● **Dataset rows**:
Start

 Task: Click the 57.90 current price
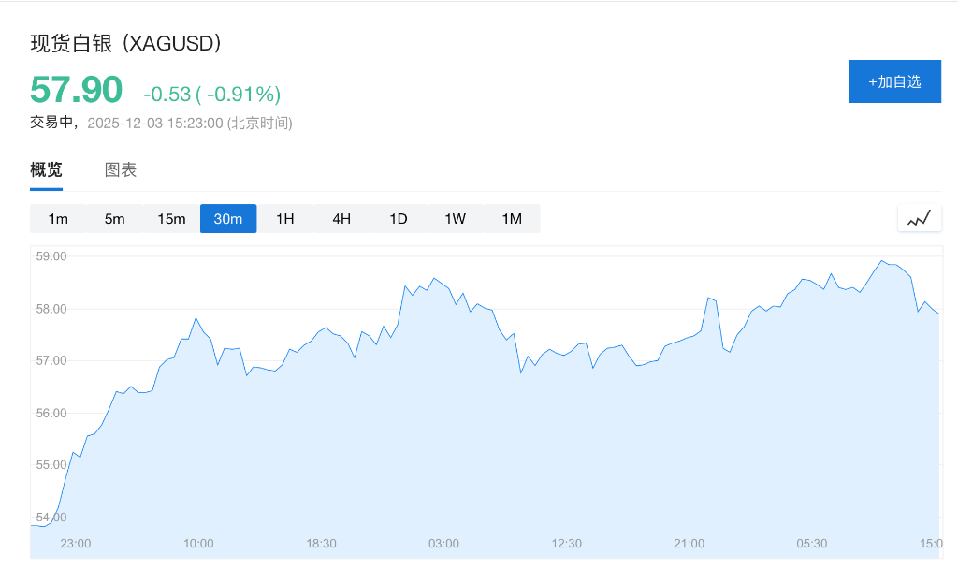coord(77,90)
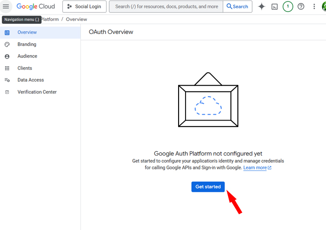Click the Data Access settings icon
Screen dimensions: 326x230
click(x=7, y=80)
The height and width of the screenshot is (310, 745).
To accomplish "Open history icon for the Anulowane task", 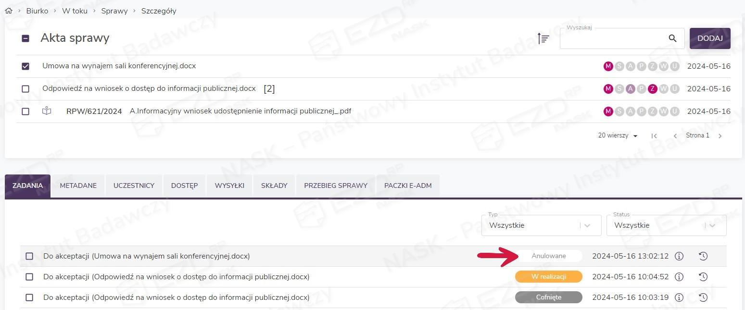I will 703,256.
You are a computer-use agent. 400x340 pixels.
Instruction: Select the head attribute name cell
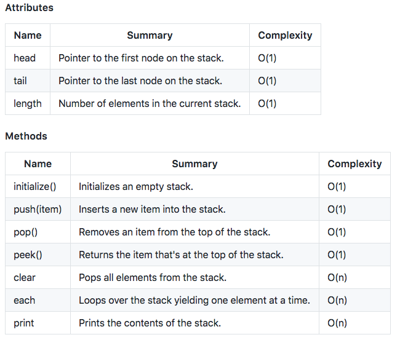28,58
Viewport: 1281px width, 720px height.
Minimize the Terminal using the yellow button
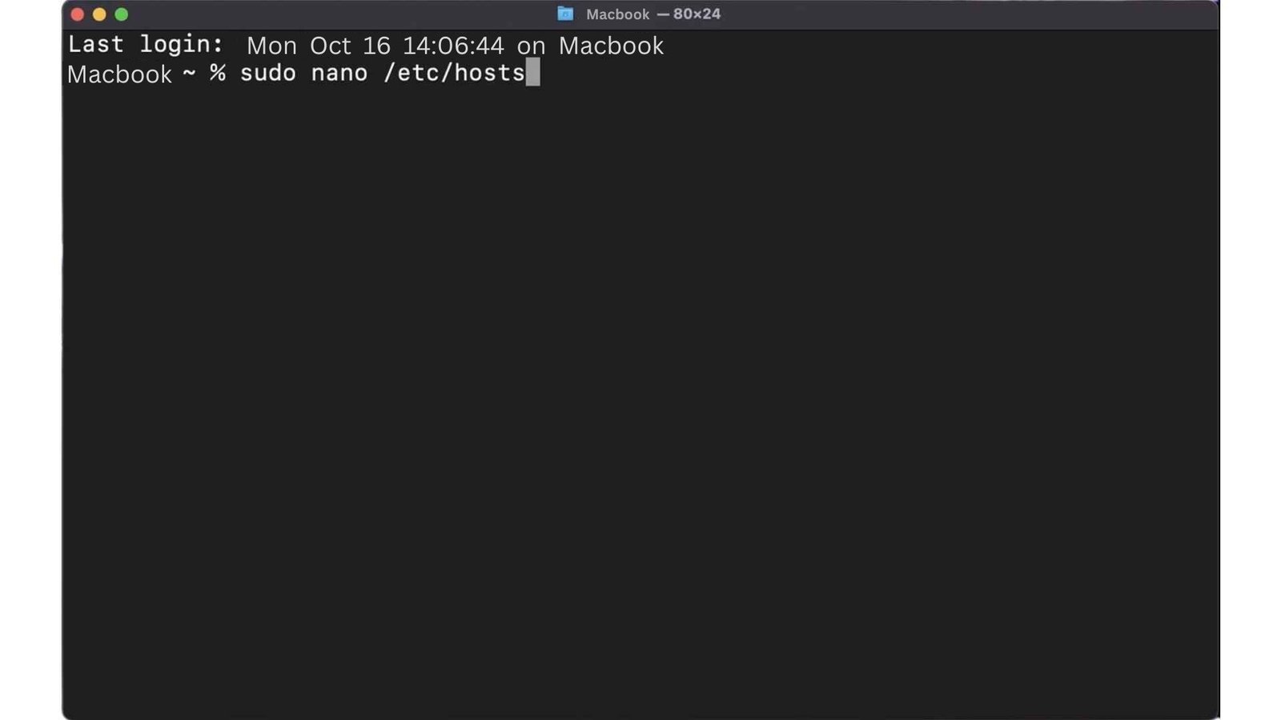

End

● **Aim of the task**: Display each line of the material that contains the word "height". Case counts.

● **Answer in full**:
The height and width of the screenshot is (310, 745).
Viewport: 1281px width, 720px height.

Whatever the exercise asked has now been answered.